On peut formuler moult reproches à l’égard de la police new-yorkaise. Elle est en effet encline à des gestes théâtraux et à des mises en scènes hollywoodiennes. Cela vaut, d’ailleurs, pour tous les policiers américains. Cette police se montre volontiers brutale et a même souvent recours aux méthodes musclées. Toutefois, il faut rendre cette justice aux cops new-yorkais que ce ne sont ni des amateurs ni des clowns. Et ils n’accusent pas facilement les gens. Or, DSK est actuellement sous le coup de sept chefs d’inculpation. Et si sa culpabilité est établie dans le cadre de chacune de ces accusations, il risque de passer 74 ans derrière les barreaux.

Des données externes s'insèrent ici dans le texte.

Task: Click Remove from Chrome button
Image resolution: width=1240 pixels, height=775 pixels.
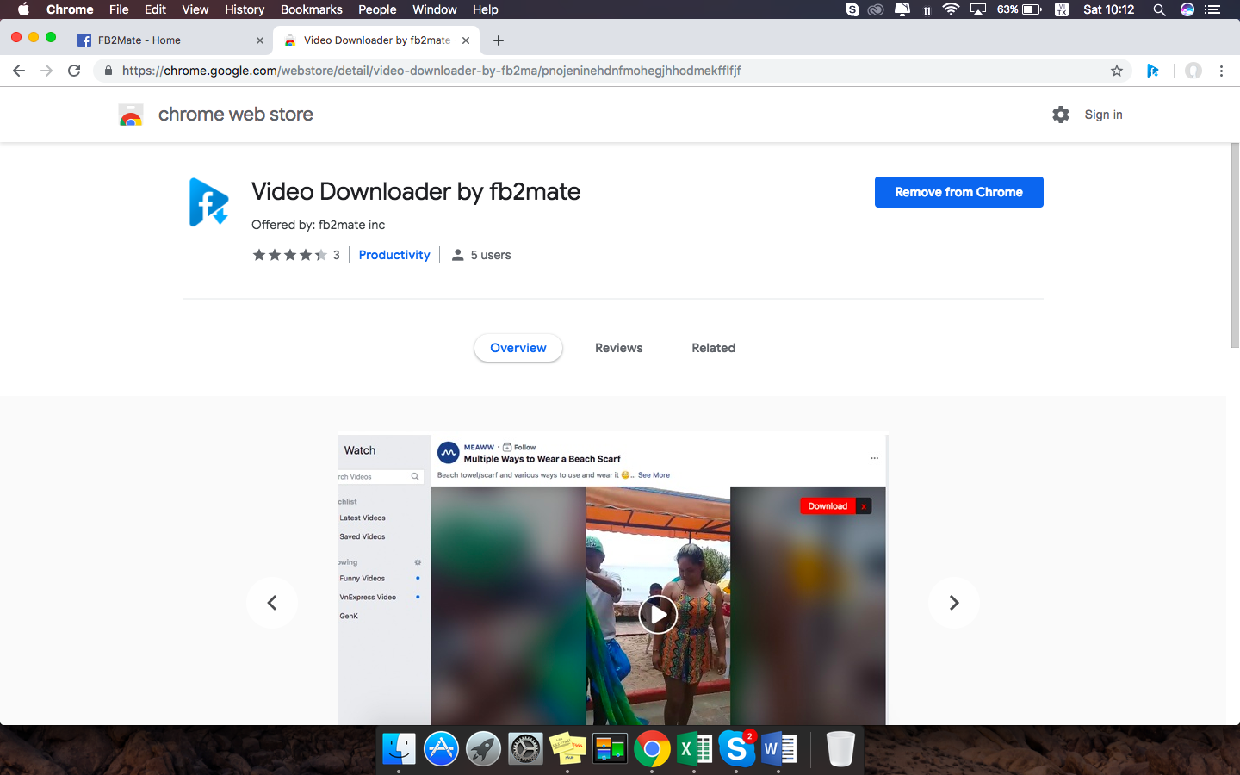Action: (x=958, y=192)
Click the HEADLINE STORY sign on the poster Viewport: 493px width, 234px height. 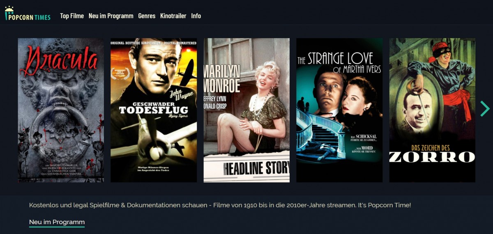tap(256, 167)
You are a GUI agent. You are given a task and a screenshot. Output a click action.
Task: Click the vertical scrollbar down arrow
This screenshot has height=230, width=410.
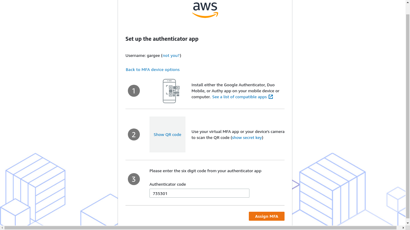click(x=408, y=223)
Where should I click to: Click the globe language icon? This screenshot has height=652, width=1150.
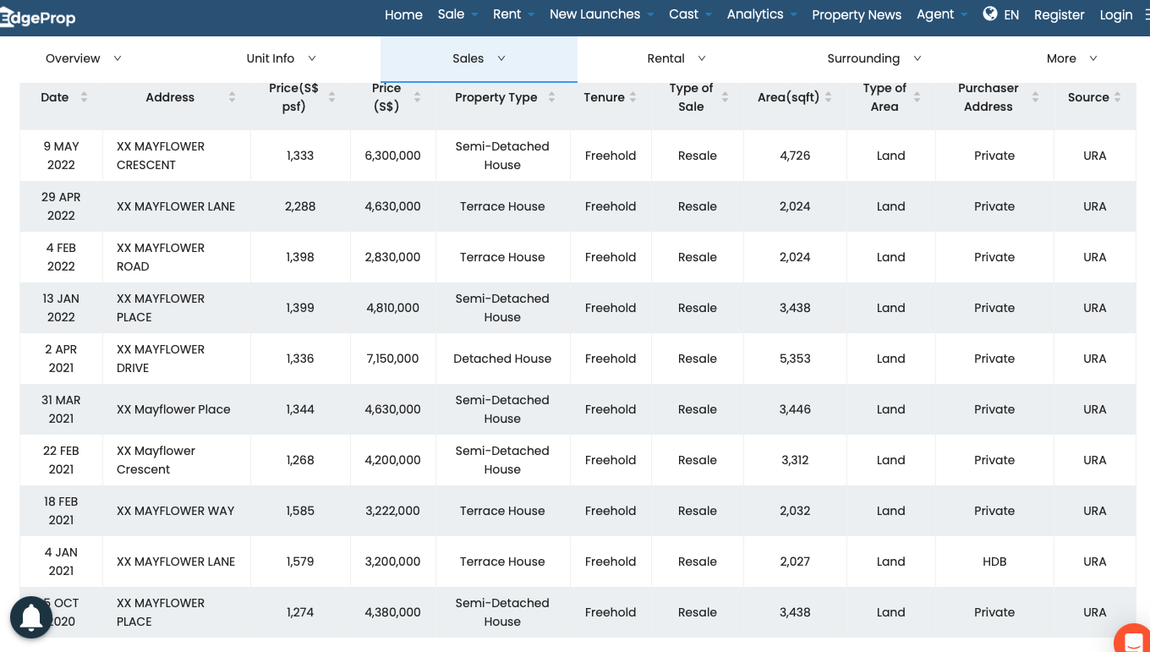point(990,14)
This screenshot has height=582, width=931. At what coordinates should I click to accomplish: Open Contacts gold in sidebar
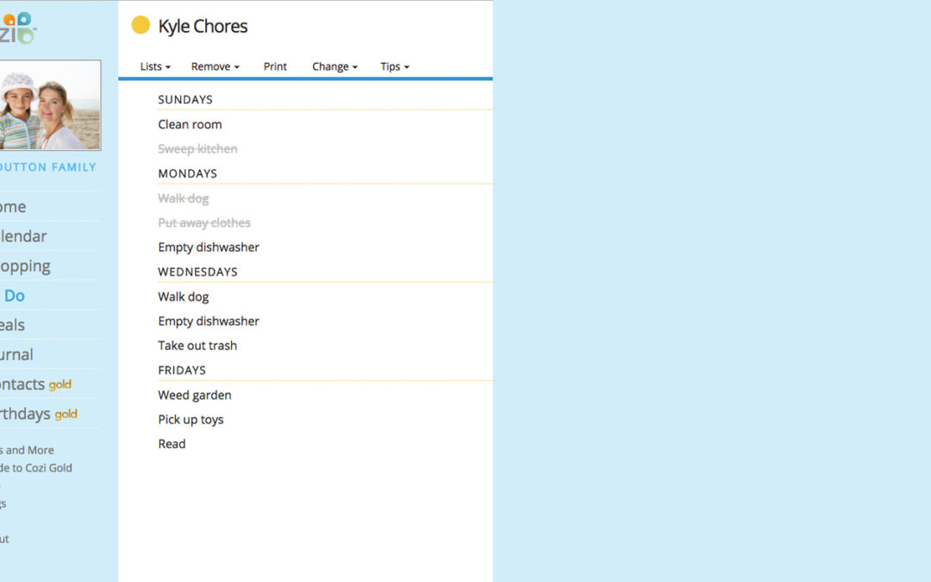coord(34,385)
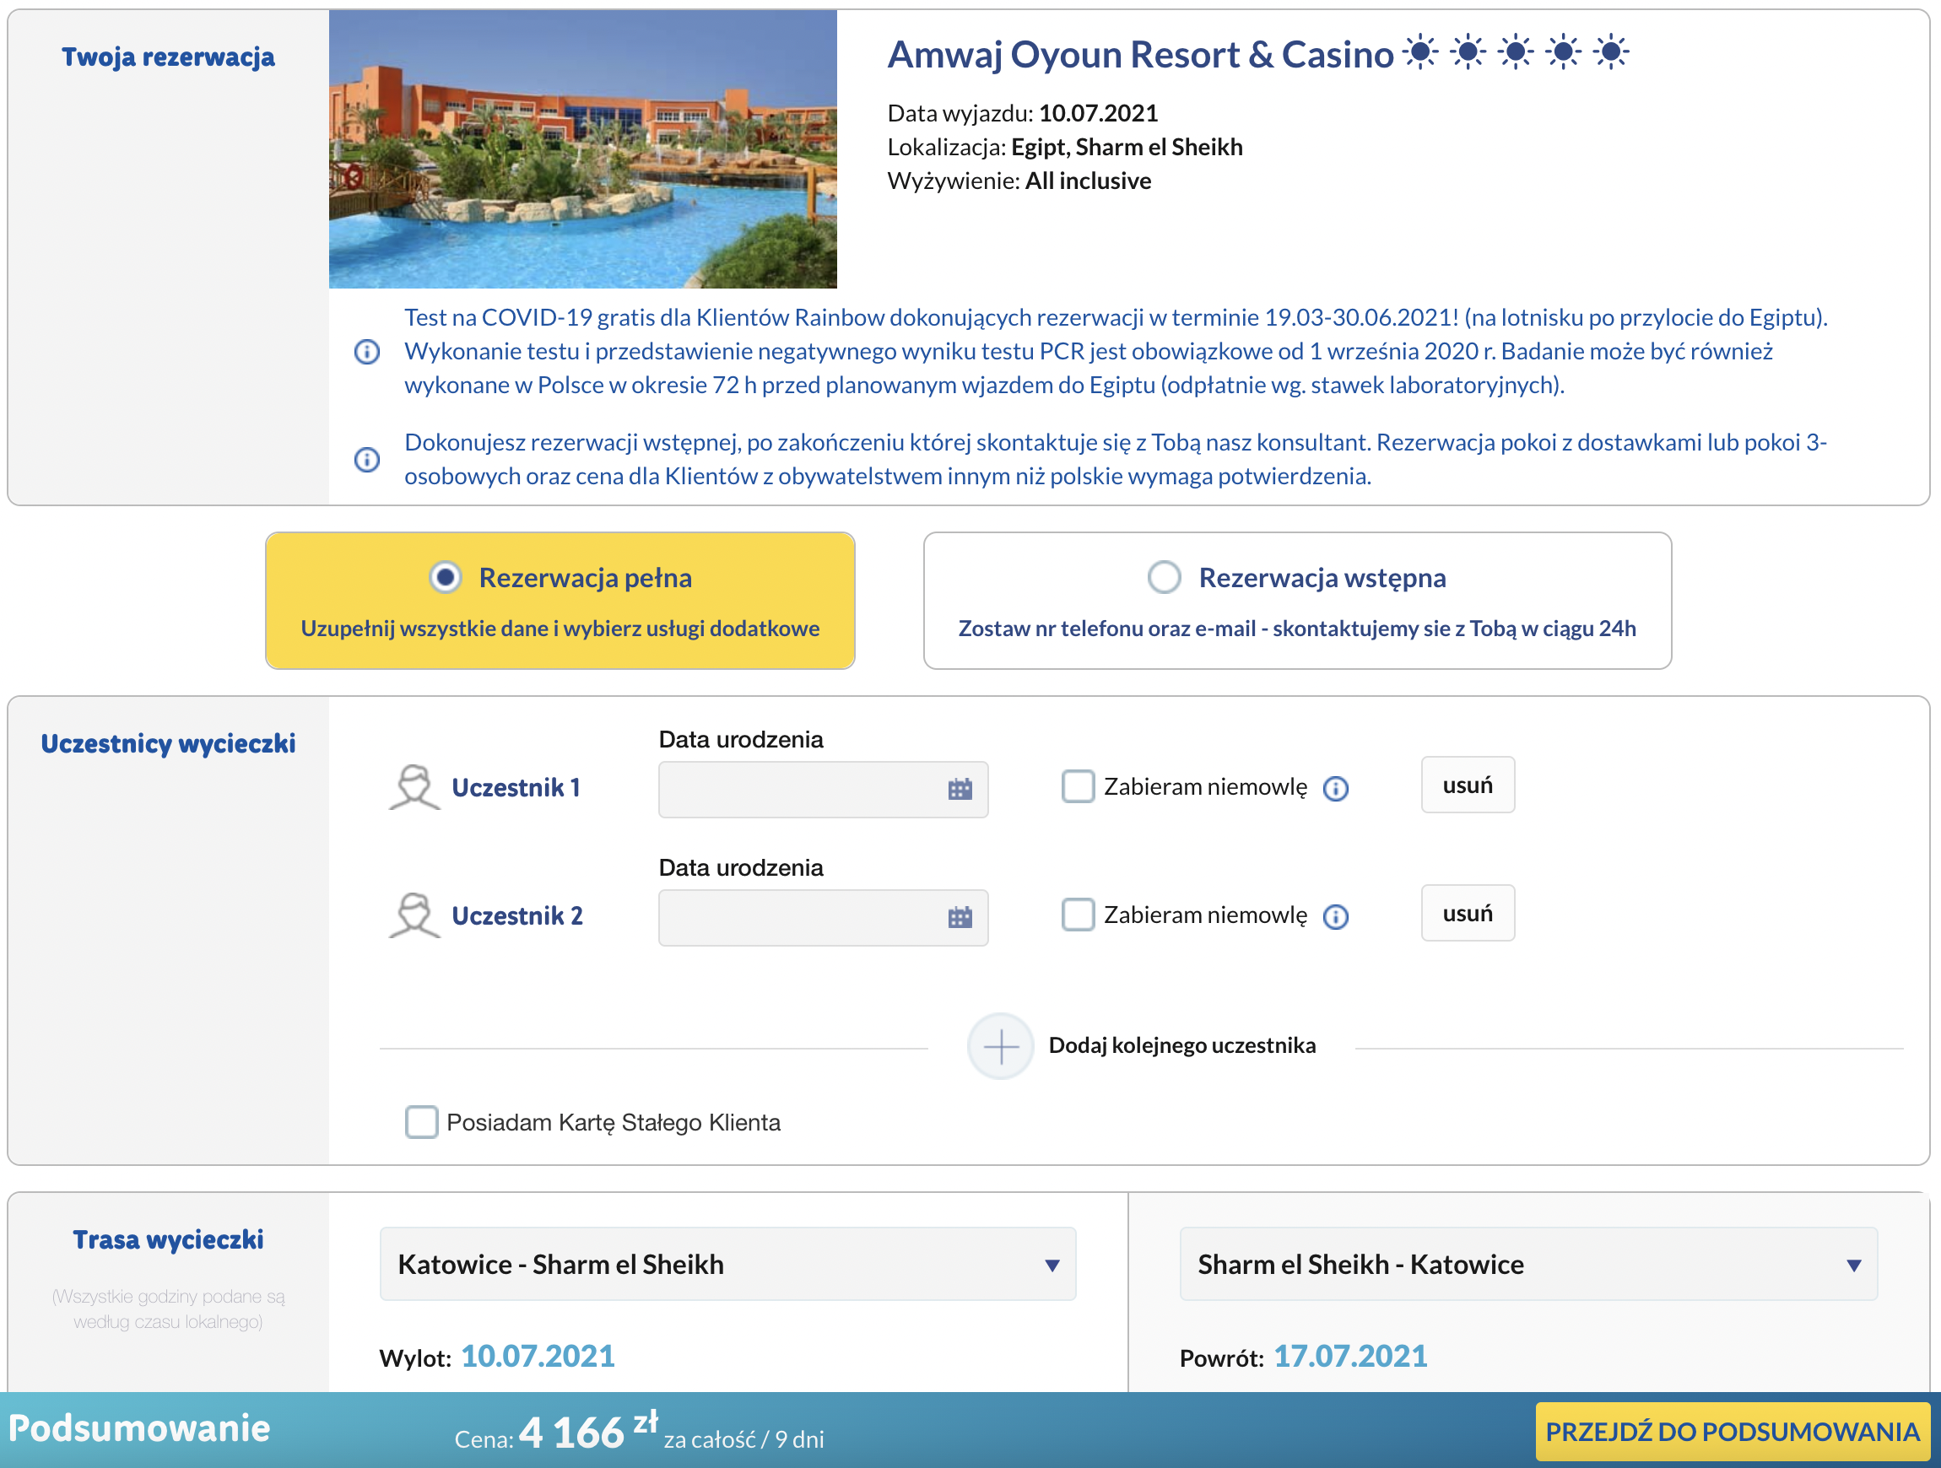Viewport: 1941px width, 1468px height.
Task: Expand Sharm el Sheikh - Katowice dropdown
Action: click(1529, 1264)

Selon une opinion répandue en France, les politiques français ont la fallacieuse impression de leur propre impunité pour des péchés véniels sur lesquels le public français ferme d’habitude les yeux. Or, l’Amérique puritaine est différente. Tel est probablement le principal malheur de DKS.
Christophe Deloire, auteur du livre Sexus Politicus (le titre est éloquent) ayant fait grand bruit en France, a écrit à ce sujet dans Le Monde qu’il était sans doute grand temps pour les Français de considérer leurs politiques d'un œil plus scrutateur. Et de passer au crible leur mode de vie, y compris leur vie privée. Car le libertinage faisant songer au XVIIIe siècle est en vigueur "à la cour", et le pays a l’air de ne pas le remarquer. Juste après son élection de 2007, Nicolas Sarkozy a divorcé d’avec sa femme pour se marier avec Carla Bruni, alors que son épouse était restée à ses côtés pendant toute la durée de la campagne électorale. Et la principale adversaire de Sarkozy, Ségolène Royal, a agi de la même manière avec son compagnon. Nos politiques auraient-ils les mêmes principes moraux, s’interroge Christophe Deloire. Certes, il se montre légèrement moralisateur, mais ses propos n’en demeurent pas moins justes.
Le FMI a déjà passé DSK par pertes et profits
Entre-temps, le FMI ne cache pas qu’il a déjà mis une croix sur son directeur général, quand bien même tout le monde se refuse à tout commentaire officiel. Néanmoins, on recherche activement l’éventuel successeur de Dominique Strauss-Kahn. On cite parmi les candidats Gordon Brown, ancien premier ministre et ex-ministre britannique des Finances, ainsi que Kemal Derviş, ancien ministre des Finances de Turquie. On évoque même Stanley Fisher, Gouverneur de la Banque centrale d’Israël, et Agustín Guillermo Carstens Carstens, Gouverneur de la Banque centrale du Mexique. Toutefois, en vertu d’un accord tacite avec les Etats-Unis, le poste de directeur général du FMI a toujours été occupé par un Européen. C’est la raison pour laquelle le nom le plus souvent évoqué est celui de Christine Lagarde, actuelle ministre française des Finances (les Français ont été à la tête du FMI à quatre reprises).
C’est, d’ailleurs, la même Christine Lagarde qui a déclaré à l’une des réunions des ministres des Finances du G20: "Parfois j’ai l’impression qu’il y a un peu trop de testostérone dans cette salle."
Ne serait-ce pas cette substance qui a joué un sale tour à DSK?
L’opinion de l’auteur ne coïncide pas forcément avec la position de la rédaction.